|August 7, 2002|
Smart growth initiatives good, mixed-use developments better
Inman News Features
An article published in the July issue of Urban Land magazine argues that the nation has too many suburbs, that the suburbs fail to elicit a feeling of community and contribute to such quality-of-life ills as traffic, pollution and environmental degradation and that smart growth initiatives are a solution for only a small number of these communities.
In the article,Reinventing Suburbia, author Paris Ruthford touts revitalization efforts with a focus on mixed-used developments as a possible solution to blighted suburban communities.
"There is no 'one-size-fits-all' answer," Ruthford wrote. "Solutions must deal with individual realities of the suburban condition multiple fragmented ownership, investment structures that provide cash flow with no apparent motivation for change, engineering-driven design rationale, the not-in-my-backyard mentality, outdated zoning and reentitlement processes, well-intentioned but poorly informed leadership, and, in many cases, an aging physical environment in which the whole is definitely not greater than the sum of its parts."
The article states that successful suburban developments tend to be mixed-use programs in which no single land use dominates the central community experience.
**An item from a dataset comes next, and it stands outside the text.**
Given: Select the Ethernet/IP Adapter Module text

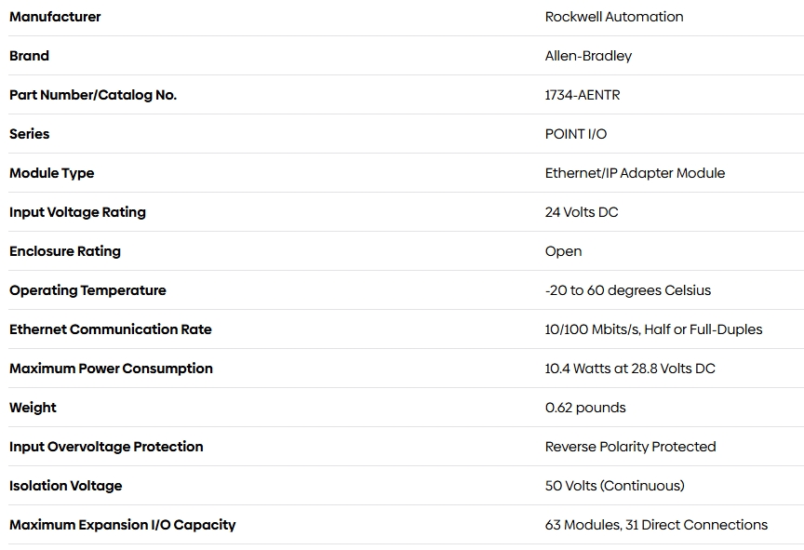Looking at the screenshot, I should coord(635,173).
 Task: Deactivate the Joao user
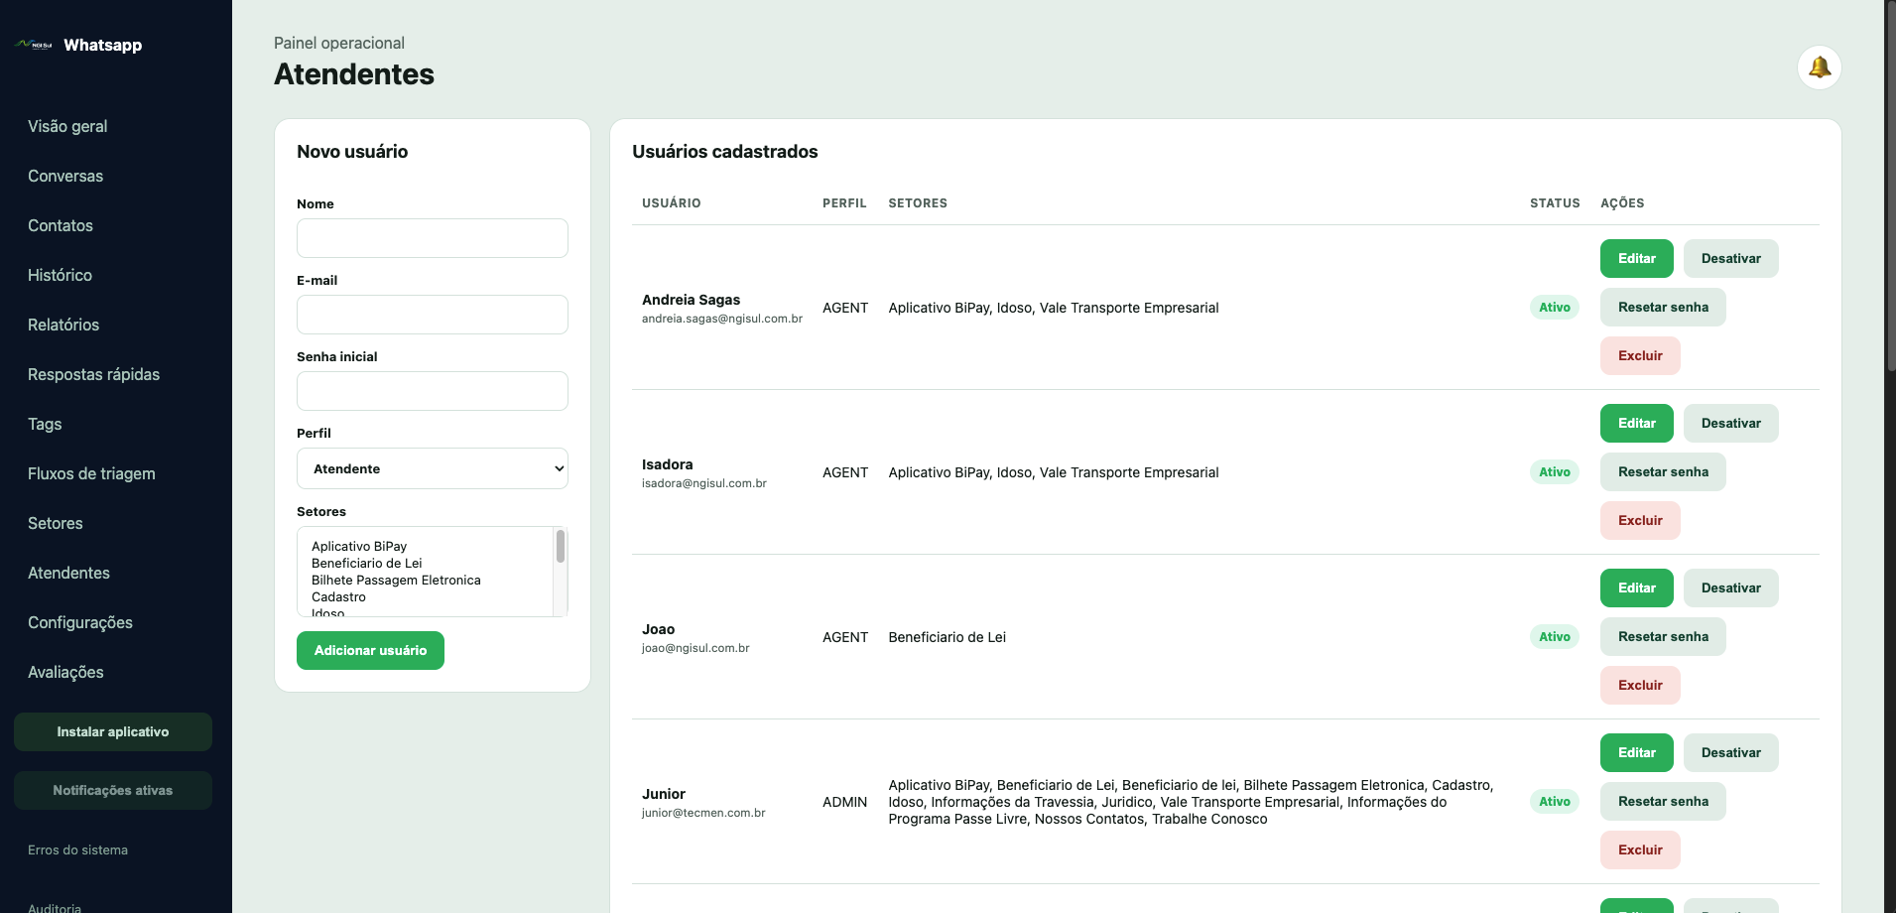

Areas that could be revitalized in this way are the new office park, the new mall, main street redevelopment and the resuscitated corridor, according to the article.
Because traditional, single-use office parks fail to provide the amenities necessary to retain a desired employee base, redevelopment of the structures should include nearby mixed-use projects that offer shopping, dining, hospitality, housing and health care, according to the article.
Redevelopment of malls also should include the implementation of various mixed-use developments, including housing and hospitality, and the massive structures, which typically have stood detached from the communities they serve, should be reintegrated with the communities, according to the article.
The success of main street revitalization lies in the development of the spaces between the buildings, which also should focus on mixed-use development and overall integration into the surrounding neighborhoods, according to the article.
The redevelopment of the resuscitated corridor poses the greatest challenge for older suburbia because neighboring residential communities tend to view the plans as potentially having a negative impact on property values, according to the article.
Using government subsidies to purchase the most troubled properties and converting them into high-density residential developments or parks is a solution posed by Ruthford.